When they have no food? When they have no protection from the elements, no work, no government, no protection from the violent elements of their own society?
Before we, once again, worry about the sex lives of ordinary African people, (like Thomas Malthus and Francis Galton; like the UN Population Fund), let’s work a little harder to get clean water and local development to Africans.
Before we throw up our hands and say what the F**K — Read the full article here Onion newspaper
“U.S. Launches AIDS-Awareness Campaign In Botswana: ‘You All Have AIDS,’ Says U.S.”
Julia Horton explains to a group of villagers that they will all soon be dead.
Botswanans near the village of Palapye are targeted with vital information about AIDS.
It’s a parody that we’re enforcing in reality.
It’s the poverty, Stupid.
Where there is clean water, sewage reclamation, basic 20th Century sanitation, there is little chance for AIDS to thrive.
It is necessary to review the history of European ‘intervention’ in Africa; histories of population concern and control, of Eugenic thought and policy – and worse, of brutal racism, slavery, and decimation of populations. We in the West and Blacks in particular must take caution in examining our intentions and practices toward Africa and Africans.
We can do better for our fellow Africans than to condemn them publicly as sexual lepers, isolating them from their communities, and putting them on hard and harsh drug therapies that are registered against a pre-supposed death. We must first address their food, water and infrastructure needs. We must build a sewage reclamation and water supply system for every town and village where we are concerned about AIDS, long before we worry about drugging and circumcising them, as we have been doing, following the strange passions of some AIDS activists.
We’ve got to reduce the burden on AIDS patients.
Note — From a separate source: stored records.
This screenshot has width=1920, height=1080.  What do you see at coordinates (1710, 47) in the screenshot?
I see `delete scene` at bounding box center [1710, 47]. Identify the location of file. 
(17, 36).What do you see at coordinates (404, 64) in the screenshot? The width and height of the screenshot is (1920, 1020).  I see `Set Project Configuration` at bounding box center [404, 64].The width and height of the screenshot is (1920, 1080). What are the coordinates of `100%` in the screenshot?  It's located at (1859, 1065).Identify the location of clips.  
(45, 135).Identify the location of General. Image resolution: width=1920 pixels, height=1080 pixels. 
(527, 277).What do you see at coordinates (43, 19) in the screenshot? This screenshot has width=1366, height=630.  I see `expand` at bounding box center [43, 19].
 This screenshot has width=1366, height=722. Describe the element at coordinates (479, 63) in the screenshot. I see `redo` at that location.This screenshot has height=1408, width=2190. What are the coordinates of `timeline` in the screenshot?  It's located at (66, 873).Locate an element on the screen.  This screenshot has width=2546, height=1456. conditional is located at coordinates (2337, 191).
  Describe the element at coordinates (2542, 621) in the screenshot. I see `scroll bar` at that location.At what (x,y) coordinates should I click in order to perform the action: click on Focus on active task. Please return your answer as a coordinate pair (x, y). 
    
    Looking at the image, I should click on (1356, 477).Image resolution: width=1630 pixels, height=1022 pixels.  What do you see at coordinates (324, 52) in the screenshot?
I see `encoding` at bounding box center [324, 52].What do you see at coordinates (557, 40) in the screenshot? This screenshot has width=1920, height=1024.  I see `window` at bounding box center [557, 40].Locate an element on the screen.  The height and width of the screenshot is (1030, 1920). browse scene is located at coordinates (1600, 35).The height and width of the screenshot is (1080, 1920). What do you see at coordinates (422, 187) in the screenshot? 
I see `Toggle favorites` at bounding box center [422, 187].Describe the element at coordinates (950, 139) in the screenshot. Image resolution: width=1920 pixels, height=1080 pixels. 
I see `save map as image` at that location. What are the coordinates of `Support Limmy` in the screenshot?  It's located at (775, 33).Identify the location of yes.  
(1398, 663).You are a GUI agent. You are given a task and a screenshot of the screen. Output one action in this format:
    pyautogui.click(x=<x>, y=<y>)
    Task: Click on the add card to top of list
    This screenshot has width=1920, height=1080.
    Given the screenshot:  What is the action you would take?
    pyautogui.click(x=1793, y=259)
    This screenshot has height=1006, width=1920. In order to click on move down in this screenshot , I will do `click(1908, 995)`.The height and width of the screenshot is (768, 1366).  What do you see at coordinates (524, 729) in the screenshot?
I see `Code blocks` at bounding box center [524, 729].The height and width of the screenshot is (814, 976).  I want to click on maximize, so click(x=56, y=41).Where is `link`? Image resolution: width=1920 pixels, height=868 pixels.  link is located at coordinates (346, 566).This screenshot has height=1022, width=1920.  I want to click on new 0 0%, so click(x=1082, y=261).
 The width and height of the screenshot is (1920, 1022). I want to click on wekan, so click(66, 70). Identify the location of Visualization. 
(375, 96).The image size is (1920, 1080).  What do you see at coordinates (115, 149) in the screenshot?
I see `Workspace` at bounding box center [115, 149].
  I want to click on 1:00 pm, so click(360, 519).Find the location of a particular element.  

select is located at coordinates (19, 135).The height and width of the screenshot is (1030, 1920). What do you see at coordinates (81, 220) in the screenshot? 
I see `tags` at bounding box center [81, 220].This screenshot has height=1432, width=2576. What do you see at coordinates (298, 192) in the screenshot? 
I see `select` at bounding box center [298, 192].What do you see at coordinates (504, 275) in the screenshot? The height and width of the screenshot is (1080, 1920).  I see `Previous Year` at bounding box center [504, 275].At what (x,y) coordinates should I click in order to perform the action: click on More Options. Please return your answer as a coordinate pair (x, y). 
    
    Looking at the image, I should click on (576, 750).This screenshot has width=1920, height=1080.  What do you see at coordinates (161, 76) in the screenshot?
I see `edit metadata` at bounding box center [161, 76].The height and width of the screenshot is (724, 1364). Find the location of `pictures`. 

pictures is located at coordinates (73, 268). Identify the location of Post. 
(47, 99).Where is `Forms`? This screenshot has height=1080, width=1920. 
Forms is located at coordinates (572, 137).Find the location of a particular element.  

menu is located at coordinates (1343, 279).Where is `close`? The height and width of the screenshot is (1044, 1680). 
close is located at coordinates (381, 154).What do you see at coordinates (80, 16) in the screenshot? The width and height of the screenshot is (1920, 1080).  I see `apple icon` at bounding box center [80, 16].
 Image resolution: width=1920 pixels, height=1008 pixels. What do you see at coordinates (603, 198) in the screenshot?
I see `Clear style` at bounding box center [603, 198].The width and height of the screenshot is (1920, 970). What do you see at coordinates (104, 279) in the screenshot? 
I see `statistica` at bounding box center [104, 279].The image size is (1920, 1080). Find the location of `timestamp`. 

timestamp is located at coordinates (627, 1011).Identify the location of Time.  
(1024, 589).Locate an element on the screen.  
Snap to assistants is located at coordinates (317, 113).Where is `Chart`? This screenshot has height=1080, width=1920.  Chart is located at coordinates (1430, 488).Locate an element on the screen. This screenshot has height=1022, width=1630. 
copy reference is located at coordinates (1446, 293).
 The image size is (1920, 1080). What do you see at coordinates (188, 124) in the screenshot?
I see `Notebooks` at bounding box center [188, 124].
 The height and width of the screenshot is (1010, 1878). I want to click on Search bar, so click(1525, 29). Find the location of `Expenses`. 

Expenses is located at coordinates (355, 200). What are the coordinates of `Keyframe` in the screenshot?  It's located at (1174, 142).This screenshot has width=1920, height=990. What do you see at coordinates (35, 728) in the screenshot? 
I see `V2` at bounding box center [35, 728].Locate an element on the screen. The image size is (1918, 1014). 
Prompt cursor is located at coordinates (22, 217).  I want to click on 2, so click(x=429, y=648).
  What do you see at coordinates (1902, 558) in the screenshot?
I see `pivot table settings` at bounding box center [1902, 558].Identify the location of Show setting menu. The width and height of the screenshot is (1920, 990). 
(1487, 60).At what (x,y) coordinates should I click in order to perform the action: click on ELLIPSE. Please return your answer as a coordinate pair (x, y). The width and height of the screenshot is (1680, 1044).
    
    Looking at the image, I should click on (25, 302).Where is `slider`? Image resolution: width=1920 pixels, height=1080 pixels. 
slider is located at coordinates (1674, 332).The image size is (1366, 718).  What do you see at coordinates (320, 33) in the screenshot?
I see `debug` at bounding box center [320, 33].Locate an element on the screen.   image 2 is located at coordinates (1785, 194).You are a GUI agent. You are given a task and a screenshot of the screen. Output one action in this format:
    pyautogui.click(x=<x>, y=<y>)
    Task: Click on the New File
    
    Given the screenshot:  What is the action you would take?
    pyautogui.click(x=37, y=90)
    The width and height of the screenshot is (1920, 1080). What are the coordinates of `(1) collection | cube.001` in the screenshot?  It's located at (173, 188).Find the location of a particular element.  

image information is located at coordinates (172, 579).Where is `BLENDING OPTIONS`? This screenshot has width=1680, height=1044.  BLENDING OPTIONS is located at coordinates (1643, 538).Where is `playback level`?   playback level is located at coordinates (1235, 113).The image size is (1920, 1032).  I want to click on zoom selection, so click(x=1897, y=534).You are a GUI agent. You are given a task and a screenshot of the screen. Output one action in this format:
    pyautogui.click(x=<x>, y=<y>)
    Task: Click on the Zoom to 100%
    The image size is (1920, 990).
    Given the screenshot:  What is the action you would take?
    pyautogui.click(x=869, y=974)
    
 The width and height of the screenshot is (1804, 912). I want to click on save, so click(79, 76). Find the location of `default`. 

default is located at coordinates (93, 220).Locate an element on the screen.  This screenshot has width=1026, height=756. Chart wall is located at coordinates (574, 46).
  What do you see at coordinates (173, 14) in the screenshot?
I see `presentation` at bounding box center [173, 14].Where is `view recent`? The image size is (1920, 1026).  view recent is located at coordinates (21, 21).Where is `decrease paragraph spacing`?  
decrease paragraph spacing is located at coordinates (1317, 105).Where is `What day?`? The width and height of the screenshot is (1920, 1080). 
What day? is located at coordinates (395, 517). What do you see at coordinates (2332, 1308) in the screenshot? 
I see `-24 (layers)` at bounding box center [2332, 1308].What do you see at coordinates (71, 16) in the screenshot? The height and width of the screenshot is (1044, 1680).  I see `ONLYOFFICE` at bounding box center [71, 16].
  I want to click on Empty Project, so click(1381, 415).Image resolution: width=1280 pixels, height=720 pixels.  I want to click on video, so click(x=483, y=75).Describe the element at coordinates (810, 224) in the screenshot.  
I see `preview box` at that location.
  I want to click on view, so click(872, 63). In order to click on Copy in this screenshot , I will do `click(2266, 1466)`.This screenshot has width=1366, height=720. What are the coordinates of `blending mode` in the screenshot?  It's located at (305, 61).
We cannot ethically, morally or spiritually take their death as pre-ordained, lest we enforce it by over-medicating, over-burdening, and over-reaching with an hypothesis, or a belief, whose effectiveness may well be spent, and whose validity is long past.
We must open ourselves to re-considering this problem; we may discover, if we allow ourselves to, that it can be solved with a different, more open, more compassionate, better reasoned, more practical and more beneficial approach.